Would you risk being hit by lightning for $100? It’s a bit ludicrous, but that’s about what metal theft amounts to. It’s hard to understand why anyone would put their life on the line for a few dollars—to take such a huge risk for such a small return—but it happens.
Thefts of copper (and sometimes aluminum and bronze) are still an unfortunate fact at abandoned commercial buildings, empty homes and—most dangerously—power substations near neighborhoods. We need your help to keep our equipment safe, prevent outages and save lives.
Your co-op uses copper to ground equipment, protecting it from electrical surges and lightning by giving electricity a safe path to ground. We use a lot of copper wire in our substations, where we step down high-voltage electricity arriving from distant power plants before it travels to your neighborhood. Then another transformer near your home—either mounted on a utility pole or in a big box on the ground—lowers the voltage again so you can use the power at home. Copper is an essential component every step of the way.

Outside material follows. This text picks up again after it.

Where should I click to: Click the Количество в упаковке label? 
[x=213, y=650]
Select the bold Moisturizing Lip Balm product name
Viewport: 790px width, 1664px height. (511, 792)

Metal thieves can collect a couple hundred dollars’ worth of wire from a substation, but they leave behind a repair bill in the hundreds of thousands—or even millions, if the theft causes a fire. Fire in a substation can destroy regulators, switches, transformers and other expensive equipment. Thousands of co-op members are temporarily left in the dark after these incidents, even though co-ops move quickly to reroute power to affected areas.
Even without the damage done to co-op systems, the toll packs a big punch, since other equipment can be ruined without the protection that copper wires provide. There’s also the potential for loss of life.
Our linemen are highly trained professionals who understand the dangers of working with electricity and take proper safety precautions. To protect the public, we surround our substations with secure fencing and post warning signs. But some thieves will not be deterred.
Please help us prevent these thefts. If you notice anything unusual, such as an open substation gate, unprotected equipment or hanging wire, call your co-op immediately. If you see anyone other than our utility personnel or contractors around substations or other electric facilities, call the police.